# Probability theory question

1. Dec 22, 2014

### Astudious

1. The problem statement, all variables and given/known data
Alice attends a small college in which each class meets only once a week. She is
deciding between 30 non-overlapping classes. There are 6 classes to choose from
for each day of the week, Monday through Friday. Trusting in the benevolence
of randomness, Alice decides to register for 7 randomly selected classes out of
the 30, with all choices equally likely. What is the probability that she will have
classes every day, Monday through Friday?

2. Relevant equations
Seems like basic probability theory

3. The attempt at a solution
I'm confused here, because my thinking was that I should be able to say she can choose any course for the five days of the week (65 ways of doing this), and then any two of the remaining 25 courses (C(25,2) ways of doing this), so the total probability is 65*C(25,2) / C(30,7). But this is wrong (the answer is above 1).
I considered also that if, after she has picked one course on each day of the week (65), she can then pick another, she has 25 options, and then 24 more after that (since those are how many courses are available at each stage, and she can pick anything since she has fulfilled the every-day-class criterion). But this gives 65*25*24 / C(30,7) which is also wrong (above 1).

Why are these methods wrong?

2. Dec 22, 2014

### Ray Vickson

Since there are 5 slots and 6 chosen courses, the event E = {at least one course each day} must have one day with two courses and four days with one course each.

The first course is chosen at random. What is the probability that the second chosen course is on the same day as the first? What is the probability it is on a different day? What is the probability the third chosen course is on the same day as one of the first two (if possible)? What is the probability it is on a different day from the first two?

Keep going like that. The main issue is to keep track of the "overlaps".

I think the main problem with your method is that she does not choose "days", but courses. When she chooses a course, its day is pre-determined and so is not under her control.

3. Dec 22, 2014

### haruspex

For a start, you get to count the same selection more than once (hence the > 1 result). E.g. if the 5 one-per-day selections you start with are A, B, C, D, E, respectively and your last two are F and G, which happen to be on Wednesday and Thursday, you get the same set of 7 starting with A, B, F, G, E, then picking C and D.
Are you familiar with the principle of inclusion and exclusion? Consider how many ways there are of picking the 7 from a specific four days (or subset thereof).

4. Dec 23, 2014

### Astudious

I'm not sure I understand this. I do see the way of solving this problem by brainstorming, but not why the two methods in the OP are wrong?

It's similar, I feel, to the conundrum in this link: http://mathforum.org/library/drmath/view/62620.html. I would think the answer to the question there should be (2 * C(4,1) * C(51,4)) / C(52,5) - you pick an ace, out of the 4, and then any 4 cards (to total 5) out of the remainder (51), and there are two ways to arrange the two cards you have, so multiply by 2. What's wrong with the logic?

- GIVEN RECORDS
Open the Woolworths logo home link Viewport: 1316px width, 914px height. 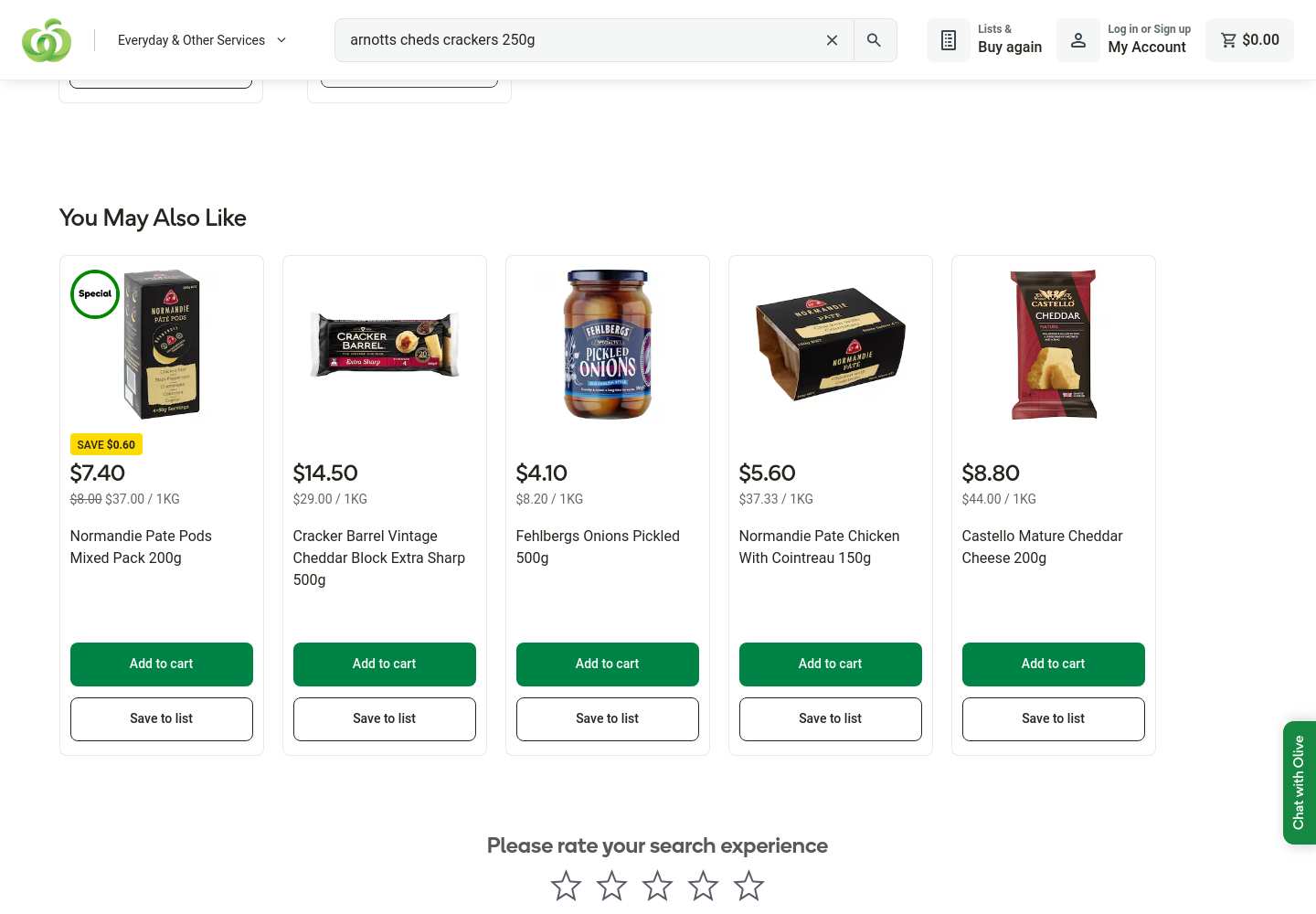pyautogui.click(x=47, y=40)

...

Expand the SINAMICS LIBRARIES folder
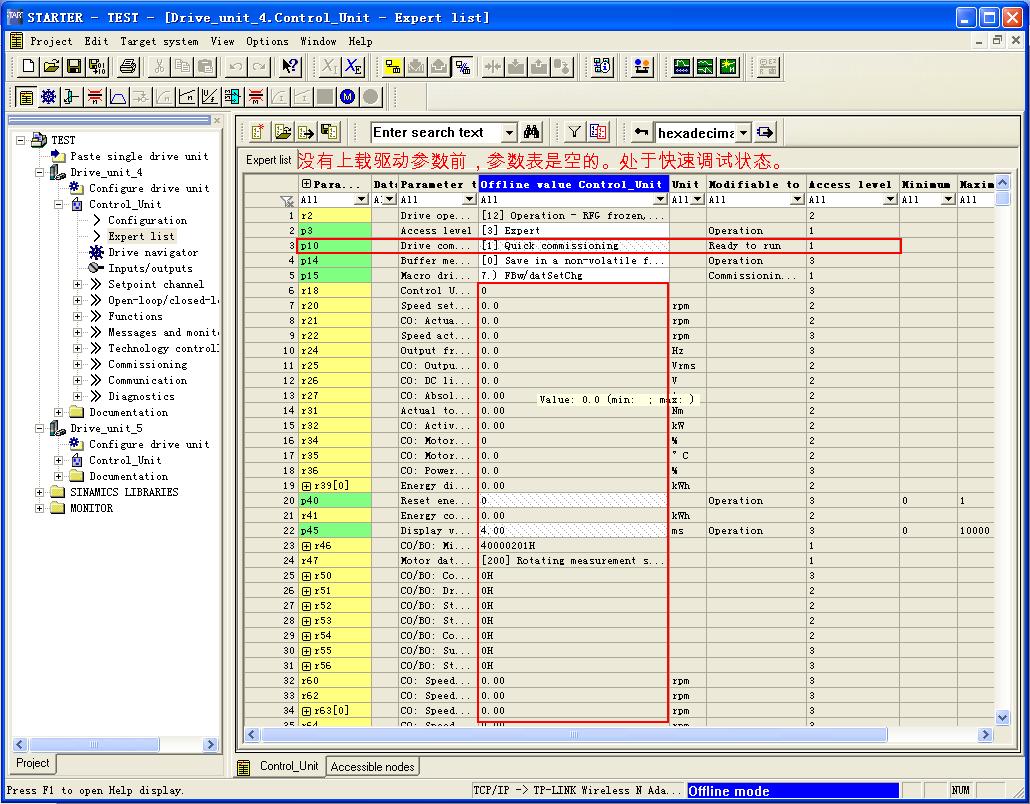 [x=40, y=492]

...

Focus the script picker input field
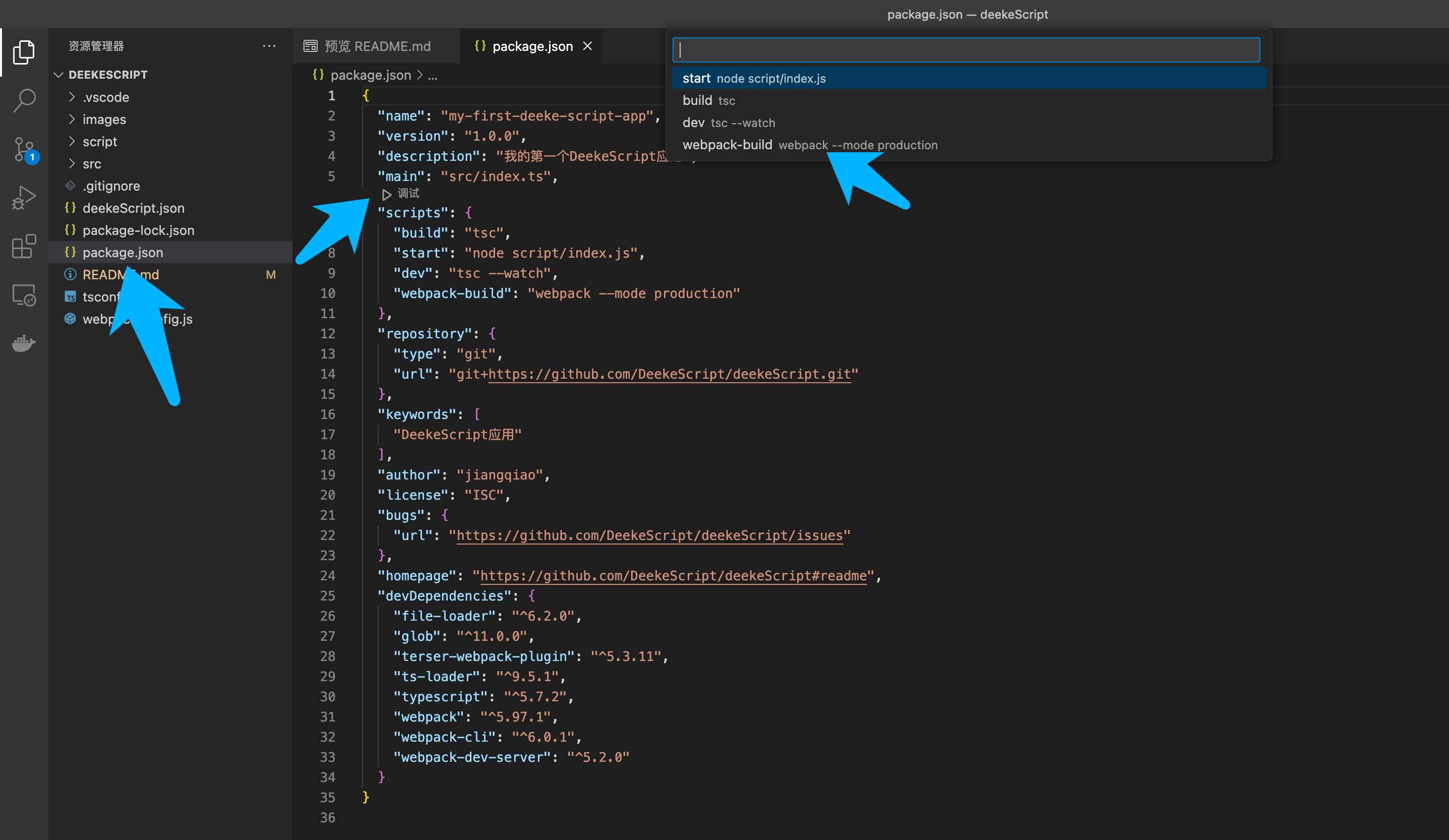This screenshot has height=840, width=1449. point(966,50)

- TASKS TO CARRY OUT
[A] In the probability forum thread, rewrite the passage starting with "The first course" and going on through "under her control.", switching "probability" to "chance".
[B] Which principle does haruspex ask about in the probability forum thread?
[C] Carry the probability forum thread on from its final sentence by writing the next part.

- ANSWERS PROVIDED
[A]
The first course is chosen at random. What is the chance that the second chosen course is on the same day as the first? What is the chance it is on a different day? What is the chance the third chosen course is on the same day as one of the first two (if possible)? What is the chance it is on a different day from the first two?

Keep going like that. The main issue is to keep track of the "overlaps".

I think the main problem with your method is that she does not choose "days", but courses. When she chooses a course, its day is pre-determined and so is not under her control.

[B] The principle of inclusion and exclusion.

[C]
5. Dec 23, 2014

### haruspex

Dr Math's explanation of Matti's error at that link is wrong. Matti's error is the same as yours in this thread. As I posted above, you are counting some possibilities twice over.
In the poker hand example, Matti is counting hands with two Aces twice. E.g. suppose the hand is DA, CA, HK, HQ, HJ. Matti counts DA, plus the other four cards, then counts CA plus the other four cards. Hands with three Aces Matti counts three times, etc.

6. Dec 23, 2014

### Ray Vickson

First: sorry, my previous response was for choosing 6 courses, not 7. But my final objection stands: you need to choose courses, not days.

Let's look at the case of choosing 6 courses (which I will do now in another way); the case of choosing 7 course is a bit more involved, as it needs consideration of more cases, but I will leave that up to you to pursue.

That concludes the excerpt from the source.